--- The data Enclosed Below ---
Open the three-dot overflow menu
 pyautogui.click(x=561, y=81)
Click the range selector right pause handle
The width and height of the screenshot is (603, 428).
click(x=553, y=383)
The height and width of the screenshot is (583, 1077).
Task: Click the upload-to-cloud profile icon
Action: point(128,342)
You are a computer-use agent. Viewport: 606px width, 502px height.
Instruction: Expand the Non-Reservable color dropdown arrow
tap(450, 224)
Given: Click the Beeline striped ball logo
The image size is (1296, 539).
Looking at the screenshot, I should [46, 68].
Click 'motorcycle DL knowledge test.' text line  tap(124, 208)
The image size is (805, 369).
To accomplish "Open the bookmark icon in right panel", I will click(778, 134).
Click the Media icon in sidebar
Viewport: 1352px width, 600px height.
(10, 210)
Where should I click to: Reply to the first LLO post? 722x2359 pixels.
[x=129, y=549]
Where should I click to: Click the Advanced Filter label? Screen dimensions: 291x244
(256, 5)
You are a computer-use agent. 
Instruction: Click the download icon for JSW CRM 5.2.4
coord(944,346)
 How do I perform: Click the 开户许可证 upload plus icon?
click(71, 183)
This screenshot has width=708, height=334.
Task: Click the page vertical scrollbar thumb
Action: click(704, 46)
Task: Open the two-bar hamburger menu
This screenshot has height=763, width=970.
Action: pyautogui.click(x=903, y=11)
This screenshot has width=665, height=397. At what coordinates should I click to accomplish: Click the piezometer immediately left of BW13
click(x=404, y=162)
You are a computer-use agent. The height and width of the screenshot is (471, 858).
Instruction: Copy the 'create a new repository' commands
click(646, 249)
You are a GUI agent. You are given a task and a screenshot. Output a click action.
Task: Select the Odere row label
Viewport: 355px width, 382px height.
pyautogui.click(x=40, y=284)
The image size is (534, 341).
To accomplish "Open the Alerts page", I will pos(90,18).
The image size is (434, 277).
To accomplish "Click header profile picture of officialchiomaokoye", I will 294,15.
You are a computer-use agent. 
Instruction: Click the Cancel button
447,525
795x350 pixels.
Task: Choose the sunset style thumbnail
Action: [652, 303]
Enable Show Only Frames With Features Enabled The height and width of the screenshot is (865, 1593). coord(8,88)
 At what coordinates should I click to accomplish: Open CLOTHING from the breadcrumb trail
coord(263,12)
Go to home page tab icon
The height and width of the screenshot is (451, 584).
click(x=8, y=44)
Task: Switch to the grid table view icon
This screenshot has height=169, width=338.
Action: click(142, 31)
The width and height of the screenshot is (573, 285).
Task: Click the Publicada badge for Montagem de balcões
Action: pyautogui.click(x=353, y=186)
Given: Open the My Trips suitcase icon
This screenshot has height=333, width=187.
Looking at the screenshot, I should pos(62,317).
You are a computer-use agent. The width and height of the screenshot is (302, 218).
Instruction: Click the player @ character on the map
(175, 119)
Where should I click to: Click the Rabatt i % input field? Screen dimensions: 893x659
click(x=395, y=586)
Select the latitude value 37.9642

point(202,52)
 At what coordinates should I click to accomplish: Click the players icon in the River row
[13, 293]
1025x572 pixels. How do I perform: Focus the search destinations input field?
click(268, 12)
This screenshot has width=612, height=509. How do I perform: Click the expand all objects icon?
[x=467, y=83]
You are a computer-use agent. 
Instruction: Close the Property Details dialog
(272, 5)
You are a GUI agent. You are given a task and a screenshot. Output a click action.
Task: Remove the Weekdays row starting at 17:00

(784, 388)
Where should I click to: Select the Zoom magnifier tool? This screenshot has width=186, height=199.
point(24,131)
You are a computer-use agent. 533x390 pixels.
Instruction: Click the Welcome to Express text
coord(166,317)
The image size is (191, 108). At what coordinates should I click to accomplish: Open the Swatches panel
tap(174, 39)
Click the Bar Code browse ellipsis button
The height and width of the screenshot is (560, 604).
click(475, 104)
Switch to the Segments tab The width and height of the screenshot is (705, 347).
--- End of Enclosed The data ---
# [Exercise directions]
In the entries above, count each line holding "computer" and report the total and nothing more.

# [Answer to the problem]
7